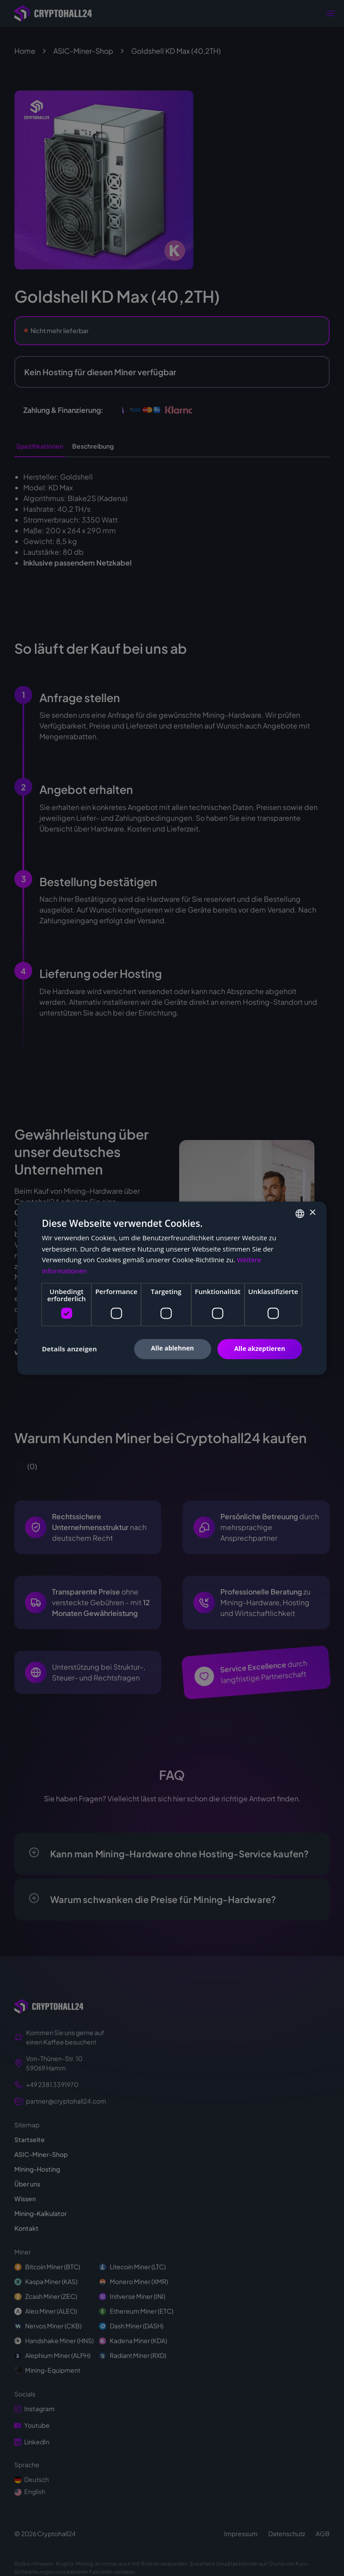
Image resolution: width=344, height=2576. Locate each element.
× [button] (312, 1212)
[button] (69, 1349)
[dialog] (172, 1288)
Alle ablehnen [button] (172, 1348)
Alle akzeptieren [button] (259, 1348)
....
▸ What this task involves:
Copy the data again, replacing "button" with "Schaltfläche" wherever it occurs and changing nothing else. Leave out the picture.

▸ Solution:
Image resolution: width=344, height=2576. Locate each element.
× [Schaltfläche] (312, 1212)
[Schaltfläche] (69, 1349)
[dialog] (172, 1288)
Alle ablehnen [Schaltfläche] (172, 1348)
Alle akzeptieren [Schaltfläche] (259, 1348)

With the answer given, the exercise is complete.